> _Task description_
From the line that has "Instruction: Expand the Về Abera plus icon" down to the final line of the listing below, transcribe every line exactly, and only those.

Content starts

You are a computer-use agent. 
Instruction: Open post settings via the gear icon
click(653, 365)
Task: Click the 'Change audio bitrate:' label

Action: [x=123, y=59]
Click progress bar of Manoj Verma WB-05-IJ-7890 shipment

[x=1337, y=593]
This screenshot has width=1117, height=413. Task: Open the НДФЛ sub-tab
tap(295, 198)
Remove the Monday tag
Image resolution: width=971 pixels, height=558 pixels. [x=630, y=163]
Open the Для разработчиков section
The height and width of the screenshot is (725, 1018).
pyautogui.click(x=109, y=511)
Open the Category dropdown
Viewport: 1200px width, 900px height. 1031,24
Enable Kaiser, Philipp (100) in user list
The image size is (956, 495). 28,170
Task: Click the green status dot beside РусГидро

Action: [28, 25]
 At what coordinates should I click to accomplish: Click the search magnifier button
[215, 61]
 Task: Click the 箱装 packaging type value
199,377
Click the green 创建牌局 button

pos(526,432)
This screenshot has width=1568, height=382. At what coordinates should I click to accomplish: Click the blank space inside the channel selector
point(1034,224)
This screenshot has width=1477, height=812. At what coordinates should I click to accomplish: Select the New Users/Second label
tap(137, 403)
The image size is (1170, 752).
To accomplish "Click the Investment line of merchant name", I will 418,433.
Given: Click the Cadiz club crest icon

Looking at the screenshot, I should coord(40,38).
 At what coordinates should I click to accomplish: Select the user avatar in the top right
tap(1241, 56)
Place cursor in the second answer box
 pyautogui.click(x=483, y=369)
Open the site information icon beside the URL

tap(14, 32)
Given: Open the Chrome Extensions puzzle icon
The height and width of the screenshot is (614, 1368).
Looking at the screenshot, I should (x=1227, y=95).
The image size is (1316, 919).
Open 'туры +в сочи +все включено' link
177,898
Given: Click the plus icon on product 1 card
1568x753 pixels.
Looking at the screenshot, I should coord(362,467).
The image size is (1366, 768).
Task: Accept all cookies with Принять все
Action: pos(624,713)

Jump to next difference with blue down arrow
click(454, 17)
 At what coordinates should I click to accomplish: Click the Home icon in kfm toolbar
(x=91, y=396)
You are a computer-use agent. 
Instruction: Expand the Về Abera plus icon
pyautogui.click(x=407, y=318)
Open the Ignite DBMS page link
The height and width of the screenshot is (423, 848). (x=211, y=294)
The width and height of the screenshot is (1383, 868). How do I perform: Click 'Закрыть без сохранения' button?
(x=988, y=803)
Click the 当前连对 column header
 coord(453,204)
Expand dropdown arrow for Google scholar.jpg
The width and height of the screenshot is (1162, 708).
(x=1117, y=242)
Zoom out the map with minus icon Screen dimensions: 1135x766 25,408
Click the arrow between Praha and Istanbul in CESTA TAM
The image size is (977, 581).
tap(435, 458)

Content ends

> _Task answer_
Instruction: Expand the Về Abera plus icon
pyautogui.click(x=407, y=318)
Open the Ignite DBMS page link
The height and width of the screenshot is (423, 848). (x=211, y=294)
The width and height of the screenshot is (1383, 868). How do I perform: Click 'Закрыть без сохранения' button?
(x=988, y=803)
Click the 当前连对 column header
 coord(453,204)
Expand dropdown arrow for Google scholar.jpg
The width and height of the screenshot is (1162, 708).
(x=1117, y=242)
Zoom out the map with minus icon Screen dimensions: 1135x766 25,408
Click the arrow between Praha and Istanbul in CESTA TAM
The image size is (977, 581).
tap(435, 458)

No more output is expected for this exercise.